Now to find the beacon/black box which could be 3000 to 7000m below![]()
A lot of that was well over my head but if the comments from supposedly industry types are to be taken at face value, this guy is one clever dude. Thanks for the link.
Steve
I was told this at work last night, and thought it might lighten the mood:
"The Brazilian Navy has exhausted it's search off the coast of Brazil for the Air France plane and has asked the Royal Australian Navy to look in the Southern Ocean because the Brazillians don't have a Map of Tassie."
this is a very scary accident.. It has happened to a very well maintained airline with an excellent safety record, on a plane that has an excellent safety record. Just shows that no one is completely safe. My thoughts are with the familys of those killed. Also i feel for the pilots, hosties and engineers that would have to go back to work, knowing there is an unresolved safety issue.
Lighting strikes are common, but still deserve respect. They can leave just a scorch mark or vapourise composite structure. lighting strikes are the most common on to enter on the nose. (raydome, windscreens frames, pitot's (airspeed)). then they will travel though the plane and exit out the trailing edge. (flight controls, flaps, apu exaust, nav lights)

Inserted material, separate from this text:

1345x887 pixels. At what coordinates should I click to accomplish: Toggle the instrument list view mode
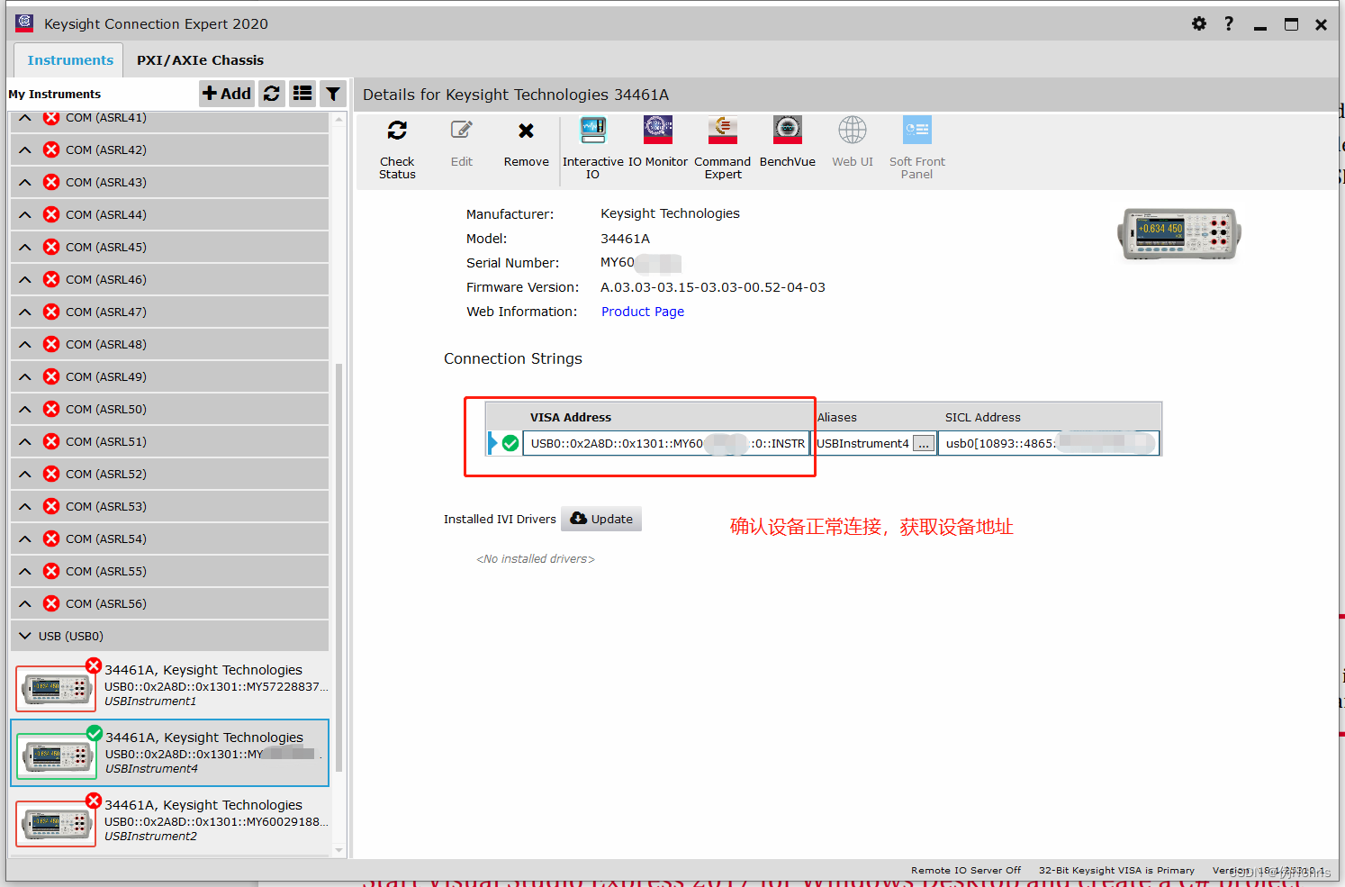[x=302, y=93]
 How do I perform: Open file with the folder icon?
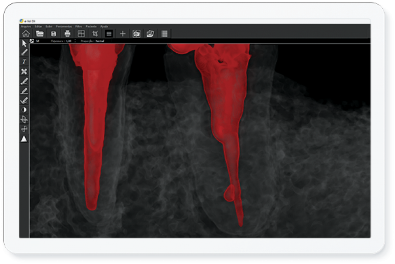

A lighting strike could have taken out there weather radar and lead them into worse weather. or ceased a flight control. It could be terrorist, or on board fire. There are just too many options to speculate. Altho I do belive it would have been quick as there were no distress calls. Maybe structural failure or fuel tank explosion.
Im sure airbus and airfrance would do whatever they can to recover the fuselage. They need answers.
The news reports are ridiculous and almost certainly wrong !
There hasn't been this much conjecture since the great conjecture pandemic of 9/11 !
It's not broken. It's "Carbon Neutral".